John Dewey once said meaningful learning occurs when successive learning experiences “are integrated with one another. It [a learning experience] can be built up only as a world of related objects is constructed.”
That’s one of the tasks of the soon-to-be-released final installment of my Ancient Elements series, The Silver Coin – helping students build up this world of related objects by associating the historical fiction adventures they read about in the Ancient Elements series to life and geography in the ancient Mesopotamian areas of today.
The Silver Coin, set for release by the end of August or early September, includes maps and scenes of Sam’s father on a caravan trip from Babylonia to Tyre in search of a treasure and revenge. Dagon’s caravan travels through the ancient city of Halab, known today as Aleppo. The teacher’s guide provides information helping teachers relate current events in Aleppo to Dagon’s 1780’s BC experience of the city, giving students, as Dewey suggested, a meaningful learning opportunity where “successive experiences are integrated with one another.”
Here’s an example. Teachers using The Silver Coin in their curriculum this fall could bring in any number of current events regarding Syria, but one that occurred just this past week really struck a chord with me. This week CNN’s Kate Bolduan broke down on air as she reported the story of Omran Daqneesh, a five-year-old whose rescuers pulled him out alive after a bomb blew up his home. As Americans, and especially for middle school students who study ancient civilizations, it’s often difficult to relate to current events such as this.

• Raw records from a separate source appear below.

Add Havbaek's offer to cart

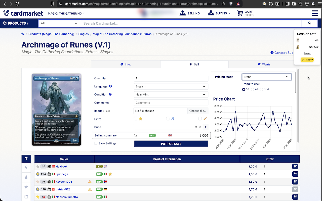coord(295,166)
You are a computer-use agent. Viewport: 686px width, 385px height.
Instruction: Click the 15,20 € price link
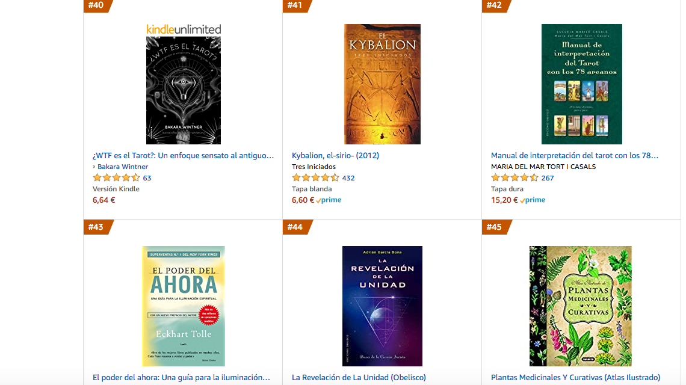coord(504,200)
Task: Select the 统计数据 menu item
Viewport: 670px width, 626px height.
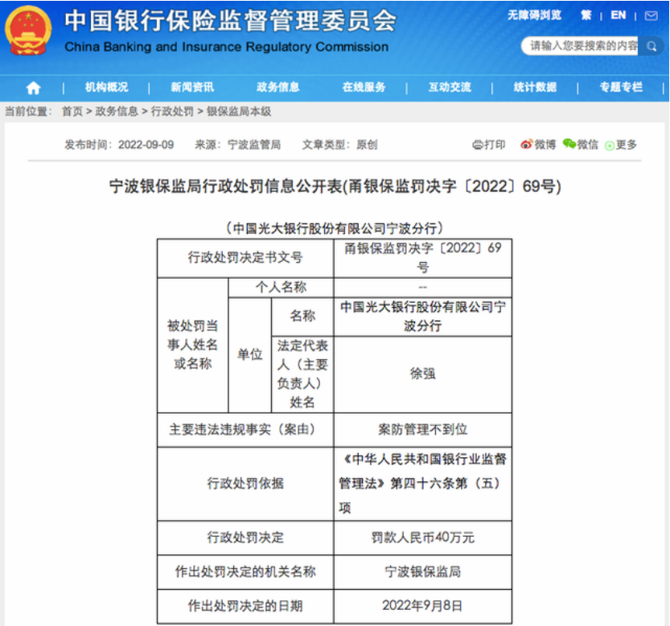Action: (535, 88)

Reading the historical fiction adventures of thirteen-year-old Samsuluna and his father in ancient Mesopotamia provides students with a learning experience that current events information can then build upon, giving students a more meaningful learning experience. Here’s a sneak preview of a scene from The Silver Coin that relates to Aleppo.
Dagon rode a donkey behind his short-legged helper, Libluth, who walked alongside Dagon’s other pack animals. Following along in the caravan line, Dagon fitted a cloth over his mouth and nose to keep out the ever-present dust. After six long weeks of battling sun, thirst, winds, and sore feet, Dagon realized he hated life as a traveling merchant. He watched his helper with disdain as the snake of a man urged the donkeys forward. On the first night they met at the caravansary, his helper easily ferreted out Dagon’s impersonation of Shulgi and demanded one-third of Dagon’s profits as the price for his silence. Dagon considered doing away with the leech, but the man knew how to care for the donkeys, wield a spear, and throw a dagger. His skills would come in handy if they ran into bandits. No. For now, he needed the cockroach.
For the past week, however, they traveled through the Amorite kingdom of Yamhad, and when they reached the city of Tuba, their course turned westward, forcing them to leave the security of the Euphrates River. Enlil reminded everyone when they left Tuba that the two-day desert trail from Tuba to Yamhad’s capital, Halab, also known as Aleppo, would not provide any refreshing river or trees for shade, just blistering sun and hot winds.
Now, near the end of their first day crossing the desert, Dagon’s eyes threatened to close as weariness overtook him. He considered getting off his donkey and walking once again in order to stay alert, but his sore feet protested.
Just then Enlil rode his donkey down the caravan line. “We’ll stop soon to make camp for the night,” he announced. “There’s a well up ahead where we can quench our thirst, refill our flasks, and water our animals. After that, it’s only one more day’s ride to the city of Halab.”
News that they’d soon stop for the night cheered Dagon. He decided to stay atop his donkey until they stopped for the night. At last night’s camp he heard that the city of Halab, also known as Aleppo, served as the capital of the Amorite kingdom of Yamhad, currently ruled by King Yarim-Lim. Even though the merchants spoke highly of Yarim-Lim, the hair on Dagon’s neck had bristled with every donkey bray since they’d entered the kingdom of Yamhad. The caravan guards talked about the Yamhad king’s recent alliance with King Hammurabi of Babylonia in order to challenge the military expansion of Assyria. Today, Dagon often found himself looking over his shoulder as they plodded through the desert sands. The guards said the Assyrian king had recently gained the support of a few cities within or near Yamhad’s borders. What if those allies decided to attack the city of Halab while they spent the night there?